- [Instructions to follow] Begin at the line containing "This screenshot has height=430, width=397." and restate it and each line after it exactly, up to and including the last line below. Leave pictures out.

*** Opening of Dataset excerpts ***

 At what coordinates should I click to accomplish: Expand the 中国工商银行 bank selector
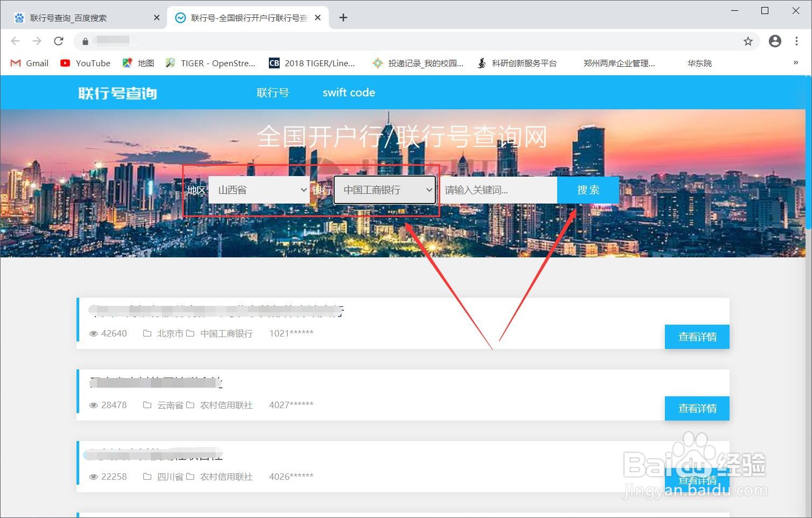[384, 190]

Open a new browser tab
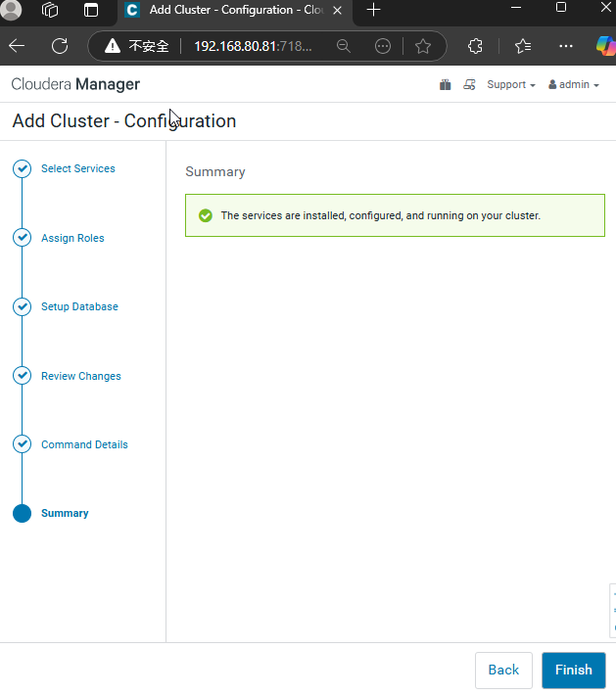(374, 10)
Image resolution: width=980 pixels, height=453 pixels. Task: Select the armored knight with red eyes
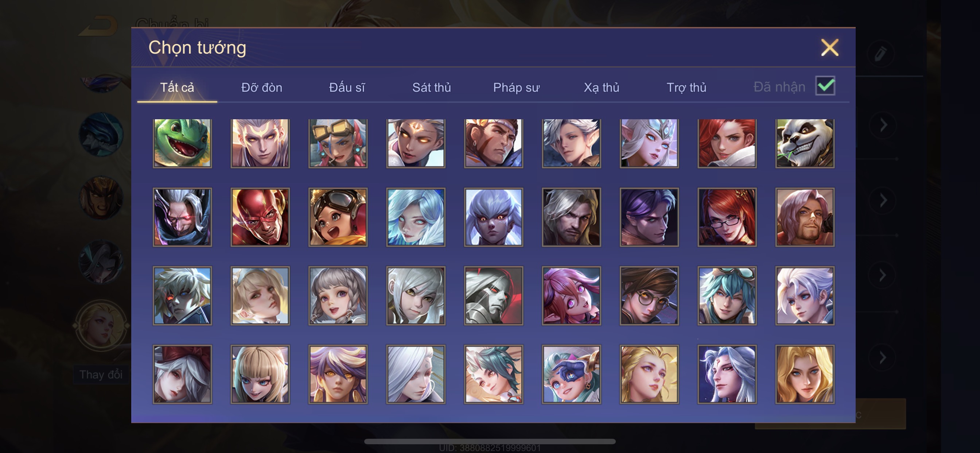click(x=493, y=296)
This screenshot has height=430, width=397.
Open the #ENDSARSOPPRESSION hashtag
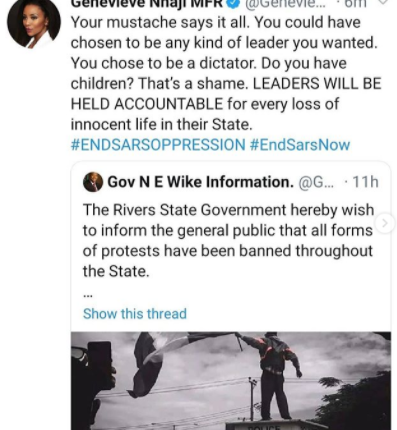coord(158,145)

*** Close of Dataset excerpts ***

- [Response box]
This screenshot has height=430, width=397.
Open the #ENDSARSOPPRESSION hashtag
coord(158,145)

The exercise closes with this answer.